UK - Trustees are often selecting managers at the top of their performance cycle, according to WM Performance Services.

Speaking to IPE, Alastair MacDougall, head of research at WM, suggests pension funds may be appointing and sacking asset managers on the wrong side of a fund's performance and could be missing out on investment opportunities as a result.

"Trustees tend to buy managers after a period of good performance and sack them when they had a few years of underperformance which is very, very bad in terms of mis-timing manager performance cycles," he said.

MacDougall explained where managers have performed well in the recent years "it is quite a high likelihood that they actually won't maintain that performance in the period following when the trustees want to hire that manager."

At the same time, trustees have a tendency to sack managers "after a few years of bad performance but the manager might well turn that performance round", suggests MacDougall.

"I think, increasingly, trustees are aware of that problem. But it is very difficult for trustees to actually look at managers who have a very recent poor performance - when in actual fact it might be better doing that than hiring managers who have done particularly well over the recent past," MacDougall suggests.

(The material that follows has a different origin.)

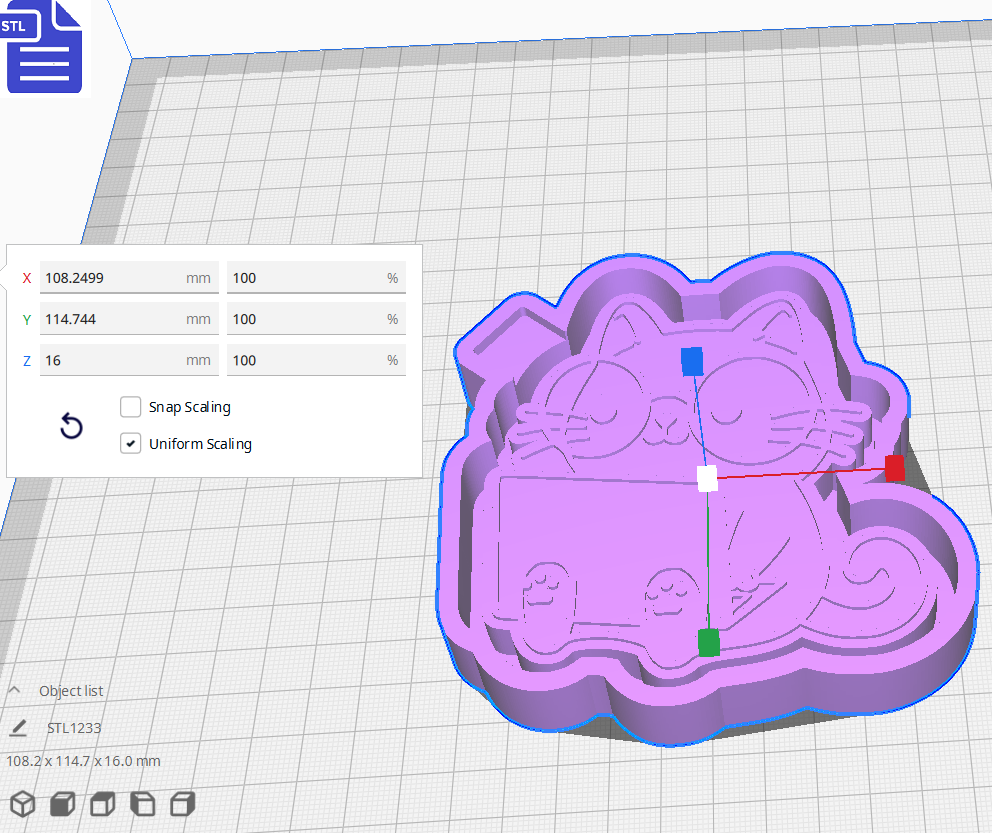This screenshot has width=992, height=833.
Task: Select the STL1233 object entry
Action: click(75, 728)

His sentiments were echoed in a recent 'What if?' market review by consultants Watson Wyatt which warned managers should not be chosen judged on past performance but only on skills.

Edouard Stucki, senior investment consultant at Watson Wyatt, earlier this year questioned at the Fund Manager Selection 2007 conference in Zurich whether pension funds using performance as the key factor should view fund manager selection as a  "dog and pony show or beauty parade".